Arbeitsauftrag ->
Gib an, von wann bis wann laut dem Text über das Tanzverbot am Buß- und Bettag nicht getanzt werden darf.

Lesetext ->
■ ■ ■ ■ ■

Tanzverbot
Tanzverbote sollen auf den Prüfstand
Stuttgart / Lesedauer: 3 min

Getanzt wird viel im Land, häufig auch lang. Nur nicht an allen Tagen. Das „Gesetz über die Sonntage und Feiertage“ verbietet Party-Stimmung rund um die Uhr, etwa am morgen anstehenden Buß- und Bettag. Dieser wird von evangelischen Christen immer am Mittwoch vor dem sogenannten Ewigkeitssonntag gefeiert. 1995 hat er zwar seinen Status als bundesweit geltender gesetzlicher Feiertag eingebüßt. Zur Teilfinanzierung der Pflegeversicherung strich ihn die damalige Bundesregierung aus der Liste. Als „kirchlicher Feiertag“ blieb er aber erhalten. Von drei Uhr bis Mitternacht gilt deshalb ein Tanzverbot.

■ ■ ■ ■ ■

In einem Datensatz enthaltene Zeilen
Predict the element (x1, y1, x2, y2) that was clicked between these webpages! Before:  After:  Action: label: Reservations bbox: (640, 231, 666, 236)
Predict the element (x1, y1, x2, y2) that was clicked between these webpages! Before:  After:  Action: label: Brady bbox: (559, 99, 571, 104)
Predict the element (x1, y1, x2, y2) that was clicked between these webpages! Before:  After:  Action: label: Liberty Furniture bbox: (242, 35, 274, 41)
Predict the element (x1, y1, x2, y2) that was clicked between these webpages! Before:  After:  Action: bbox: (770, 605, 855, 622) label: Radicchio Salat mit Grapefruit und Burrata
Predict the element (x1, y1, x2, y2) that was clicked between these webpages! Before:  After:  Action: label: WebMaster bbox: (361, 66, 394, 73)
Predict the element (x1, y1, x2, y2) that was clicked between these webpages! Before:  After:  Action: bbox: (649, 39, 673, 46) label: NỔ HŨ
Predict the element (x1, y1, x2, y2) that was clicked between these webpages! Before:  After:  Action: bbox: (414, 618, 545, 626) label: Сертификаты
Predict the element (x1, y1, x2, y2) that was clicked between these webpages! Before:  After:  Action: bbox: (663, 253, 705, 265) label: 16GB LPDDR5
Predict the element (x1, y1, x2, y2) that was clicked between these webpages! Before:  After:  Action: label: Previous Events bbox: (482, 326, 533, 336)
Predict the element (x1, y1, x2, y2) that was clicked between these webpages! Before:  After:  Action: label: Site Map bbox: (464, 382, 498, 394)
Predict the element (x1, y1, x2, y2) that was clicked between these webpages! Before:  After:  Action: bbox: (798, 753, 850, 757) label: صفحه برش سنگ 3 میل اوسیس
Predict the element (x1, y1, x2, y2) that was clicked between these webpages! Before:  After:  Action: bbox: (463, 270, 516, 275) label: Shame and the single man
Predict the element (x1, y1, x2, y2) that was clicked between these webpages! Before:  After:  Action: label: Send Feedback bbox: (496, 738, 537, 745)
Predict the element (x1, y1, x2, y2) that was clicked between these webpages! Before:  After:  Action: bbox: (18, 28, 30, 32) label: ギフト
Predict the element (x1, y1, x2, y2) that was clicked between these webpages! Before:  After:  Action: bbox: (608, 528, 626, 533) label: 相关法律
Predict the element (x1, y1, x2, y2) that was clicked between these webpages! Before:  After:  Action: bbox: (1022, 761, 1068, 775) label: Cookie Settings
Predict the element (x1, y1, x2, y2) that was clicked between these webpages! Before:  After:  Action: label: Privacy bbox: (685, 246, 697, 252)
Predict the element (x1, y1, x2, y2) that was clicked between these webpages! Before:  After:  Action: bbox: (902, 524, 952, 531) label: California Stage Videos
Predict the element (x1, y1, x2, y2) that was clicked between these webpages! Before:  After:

■ ■ ■ ■ ■

Antwort unten ->
Von drei Uhr bis Mitternacht.